▸ **WRITTEN PROBLEM**
Extract each of the following records and reproduce every line verbatim, keeping the original order.

▸ **PROVIDED RECORDS**

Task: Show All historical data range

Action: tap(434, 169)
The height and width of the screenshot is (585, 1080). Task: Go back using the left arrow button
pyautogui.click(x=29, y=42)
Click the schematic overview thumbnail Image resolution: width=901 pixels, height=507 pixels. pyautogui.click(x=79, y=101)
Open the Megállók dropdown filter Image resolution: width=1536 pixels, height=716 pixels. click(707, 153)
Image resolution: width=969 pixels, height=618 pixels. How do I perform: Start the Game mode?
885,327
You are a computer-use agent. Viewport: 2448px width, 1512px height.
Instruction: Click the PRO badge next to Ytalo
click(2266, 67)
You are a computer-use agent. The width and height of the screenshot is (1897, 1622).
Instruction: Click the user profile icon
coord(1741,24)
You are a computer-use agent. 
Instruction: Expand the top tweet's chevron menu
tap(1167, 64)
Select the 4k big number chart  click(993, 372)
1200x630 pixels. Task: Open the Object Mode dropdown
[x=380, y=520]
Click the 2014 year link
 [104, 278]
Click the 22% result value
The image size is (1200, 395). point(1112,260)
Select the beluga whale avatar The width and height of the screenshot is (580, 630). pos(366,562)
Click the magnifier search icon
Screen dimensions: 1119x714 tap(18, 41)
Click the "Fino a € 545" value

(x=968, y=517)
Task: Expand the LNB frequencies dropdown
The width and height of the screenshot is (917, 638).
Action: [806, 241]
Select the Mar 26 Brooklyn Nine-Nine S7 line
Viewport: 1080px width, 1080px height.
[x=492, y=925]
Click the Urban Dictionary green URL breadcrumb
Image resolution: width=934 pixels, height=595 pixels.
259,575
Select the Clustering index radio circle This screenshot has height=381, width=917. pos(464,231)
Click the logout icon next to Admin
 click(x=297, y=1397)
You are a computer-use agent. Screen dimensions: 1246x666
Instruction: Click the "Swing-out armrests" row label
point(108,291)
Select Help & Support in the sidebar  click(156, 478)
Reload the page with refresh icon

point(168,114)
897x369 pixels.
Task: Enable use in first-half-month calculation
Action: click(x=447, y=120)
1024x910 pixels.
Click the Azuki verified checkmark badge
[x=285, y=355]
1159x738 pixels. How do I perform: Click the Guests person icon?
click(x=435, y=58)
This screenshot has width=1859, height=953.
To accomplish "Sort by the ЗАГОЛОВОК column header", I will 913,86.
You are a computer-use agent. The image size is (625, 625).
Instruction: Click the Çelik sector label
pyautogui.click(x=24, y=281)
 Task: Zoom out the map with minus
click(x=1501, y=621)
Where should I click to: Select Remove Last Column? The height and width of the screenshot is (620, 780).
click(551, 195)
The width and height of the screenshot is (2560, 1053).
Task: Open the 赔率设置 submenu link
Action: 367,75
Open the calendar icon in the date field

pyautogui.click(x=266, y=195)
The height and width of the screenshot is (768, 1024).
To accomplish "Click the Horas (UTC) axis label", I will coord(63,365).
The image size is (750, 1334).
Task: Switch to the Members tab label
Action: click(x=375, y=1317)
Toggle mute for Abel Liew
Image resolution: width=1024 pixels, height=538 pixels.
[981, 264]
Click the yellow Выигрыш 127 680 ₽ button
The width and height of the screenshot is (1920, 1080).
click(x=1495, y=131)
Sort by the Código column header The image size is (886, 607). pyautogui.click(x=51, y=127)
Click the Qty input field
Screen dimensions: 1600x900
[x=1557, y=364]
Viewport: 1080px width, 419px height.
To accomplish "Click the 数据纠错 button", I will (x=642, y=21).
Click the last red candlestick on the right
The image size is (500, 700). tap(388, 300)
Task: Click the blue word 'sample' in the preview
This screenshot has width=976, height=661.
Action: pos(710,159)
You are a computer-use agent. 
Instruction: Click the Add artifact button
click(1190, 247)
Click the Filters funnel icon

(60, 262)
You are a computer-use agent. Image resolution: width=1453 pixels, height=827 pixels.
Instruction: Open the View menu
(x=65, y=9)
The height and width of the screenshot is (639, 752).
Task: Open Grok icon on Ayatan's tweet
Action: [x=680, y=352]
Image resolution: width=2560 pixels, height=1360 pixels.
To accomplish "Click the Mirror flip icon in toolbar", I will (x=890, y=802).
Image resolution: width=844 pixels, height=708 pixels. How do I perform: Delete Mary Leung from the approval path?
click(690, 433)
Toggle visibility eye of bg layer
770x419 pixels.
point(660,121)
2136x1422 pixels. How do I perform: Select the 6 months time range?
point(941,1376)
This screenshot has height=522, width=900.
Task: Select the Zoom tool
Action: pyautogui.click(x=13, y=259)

▸ **COMPLETE ANSWER**
Task: Show All historical data range

Action: tap(434, 169)
The height and width of the screenshot is (585, 1080). Task: Go back using the left arrow button
pyautogui.click(x=29, y=42)
Click the schematic overview thumbnail Image resolution: width=901 pixels, height=507 pixels. pyautogui.click(x=79, y=101)
Open the Megállók dropdown filter Image resolution: width=1536 pixels, height=716 pixels. click(707, 153)
Image resolution: width=969 pixels, height=618 pixels. How do I perform: Start the Game mode?
885,327
You are a computer-use agent. Viewport: 2448px width, 1512px height.
Instruction: Click the PRO badge next to Ytalo
click(2266, 67)
You are a computer-use agent. The width and height of the screenshot is (1897, 1622).
Instruction: Click the user profile icon
coord(1741,24)
You are a computer-use agent. 
Instruction: Expand the top tweet's chevron menu
tap(1167, 64)
Select the 4k big number chart  click(993, 372)
1200x630 pixels. Task: Open the Object Mode dropdown
[x=380, y=520]
Click the 2014 year link
 [104, 278]
Click the 22% result value
The image size is (1200, 395). point(1112,260)
Select the beluga whale avatar The width and height of the screenshot is (580, 630). pos(366,562)
Click the magnifier search icon
Screen dimensions: 1119x714 tap(18, 41)
Click the "Fino a € 545" value

(x=968, y=517)
Task: Expand the LNB frequencies dropdown
The width and height of the screenshot is (917, 638).
Action: [806, 241]
Select the Mar 26 Brooklyn Nine-Nine S7 line
Viewport: 1080px width, 1080px height.
[x=492, y=925]
Click the Urban Dictionary green URL breadcrumb
Image resolution: width=934 pixels, height=595 pixels.
259,575
Select the Clustering index radio circle This screenshot has height=381, width=917. pos(464,231)
Click the logout icon next to Admin
 click(x=297, y=1397)
You are a computer-use agent. Screen dimensions: 1246x666
Instruction: Click the "Swing-out armrests" row label
point(108,291)
Select Help & Support in the sidebar  click(156, 478)
Reload the page with refresh icon

point(168,114)
897x369 pixels.
Task: Enable use in first-half-month calculation
Action: click(x=447, y=120)
1024x910 pixels.
Click the Azuki verified checkmark badge
[x=285, y=355]
1159x738 pixels. How do I perform: Click the Guests person icon?
click(x=435, y=58)
This screenshot has width=1859, height=953.
To accomplish "Sort by the ЗАГОЛОВОК column header", I will 913,86.
You are a computer-use agent. The image size is (625, 625).
Instruction: Click the Çelik sector label
pyautogui.click(x=24, y=281)
 Task: Zoom out the map with minus
click(x=1501, y=621)
Where should I click to: Select Remove Last Column? The height and width of the screenshot is (620, 780).
click(551, 195)
The width and height of the screenshot is (2560, 1053).
Task: Open the 赔率设置 submenu link
Action: 367,75
Open the calendar icon in the date field

pyautogui.click(x=266, y=195)
The height and width of the screenshot is (768, 1024).
To accomplish "Click the Horas (UTC) axis label", I will coord(63,365).
The image size is (750, 1334).
Task: Switch to the Members tab label
Action: click(x=375, y=1317)
Toggle mute for Abel Liew
Image resolution: width=1024 pixels, height=538 pixels.
[981, 264]
Click the yellow Выигрыш 127 680 ₽ button
The width and height of the screenshot is (1920, 1080).
click(x=1495, y=131)
Sort by the Código column header The image size is (886, 607). pyautogui.click(x=51, y=127)
Click the Qty input field
Screen dimensions: 1600x900
[x=1557, y=364]
Viewport: 1080px width, 419px height.
To accomplish "Click the 数据纠错 button", I will (x=642, y=21).
Click the last red candlestick on the right
The image size is (500, 700). tap(388, 300)
Task: Click the blue word 'sample' in the preview
This screenshot has width=976, height=661.
Action: pos(710,159)
You are a computer-use agent. 
Instruction: Click the Add artifact button
click(1190, 247)
Click the Filters funnel icon

(60, 262)
You are a computer-use agent. Image resolution: width=1453 pixels, height=827 pixels.
Instruction: Open the View menu
(x=65, y=9)
The height and width of the screenshot is (639, 752).
Task: Open Grok icon on Ayatan's tweet
Action: [x=680, y=352]
Image resolution: width=2560 pixels, height=1360 pixels.
To accomplish "Click the Mirror flip icon in toolbar", I will (x=890, y=802).
Image resolution: width=844 pixels, height=708 pixels. How do I perform: Delete Mary Leung from the approval path?
click(690, 433)
Toggle visibility eye of bg layer
770x419 pixels.
point(660,121)
2136x1422 pixels. How do I perform: Select the 6 months time range?
point(941,1376)
This screenshot has height=522, width=900.
Task: Select the Zoom tool
Action: pyautogui.click(x=13, y=259)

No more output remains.